Watching the unmanned Antares rocket explode after lift-off was devastating, but the loss was especially tough for a handful of school-kids across the US and Canada. In addition to the masses of supplies onboard were projects they designed for the space journey.
As more information becomes available about the cause of the crash — likely a "destructive abort", or intentional detonation by the range safety officer after the vehicle began to disassemble — the cargo manifest is also being fleshed out beyond the initial line item categories. It's been clarified that none of the supplies were immediately essential, but there is a hell of a lot of stuff that disappeared.
The Guardian and PRI gathered reactions from junior and senior students from who had travelled to Wallops Island from Texas, Michigan, New Jersey, British Columbia, (and more) to see their hard work take flight, and it is heartbreaking stuff.
In many cases, the programmes had been in development for over a year then selected out of thousands to make the trek, while the schools raised lots of cash, up to $25k, to make their scientific dreams come true. The experiments covered everything from monitoring how crystals and slime moulds would act in microgravity to quantifying how different types of yeast and pea-shoots would grow given the galactic environment, with implications for future missions to Mars.

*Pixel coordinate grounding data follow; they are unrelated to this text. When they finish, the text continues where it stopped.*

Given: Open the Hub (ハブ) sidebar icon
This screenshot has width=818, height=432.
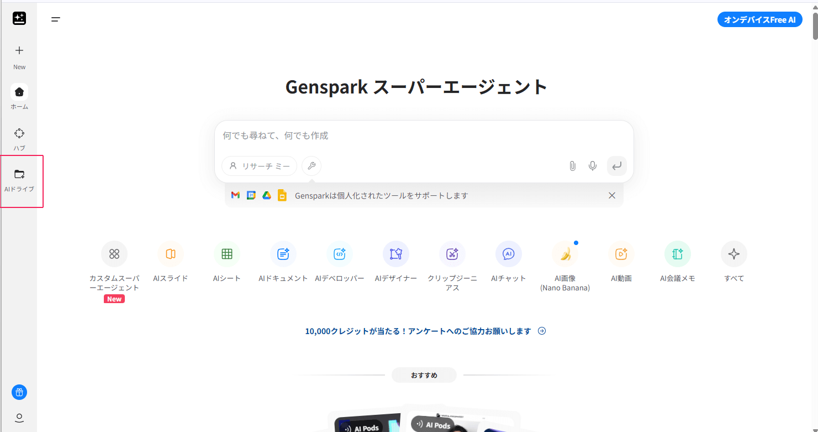Looking at the screenshot, I should point(19,134).
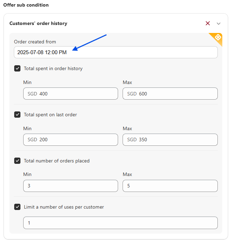Uncheck Total number of orders placed
The height and width of the screenshot is (244, 232).
pyautogui.click(x=17, y=161)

While it is a real shame to know how much was lost, it seems they have an admirable attitude toward the catastrophe, one that (sadly) traversed the spectrum of human emotion real quick in real time.
From The Guardian:
A student, Peter Obi, said he initially thought the massive burst of light was part of the plan. "I had never seen a launch before so when it got up I thought it was supposed to happen, but then they started evacuating us so I knew something had gone wrong," the 17-year-old said. "Obviously we had fun creating the project and when you see something you created be destroyed, that's definitely a feeling that isn't pleasant."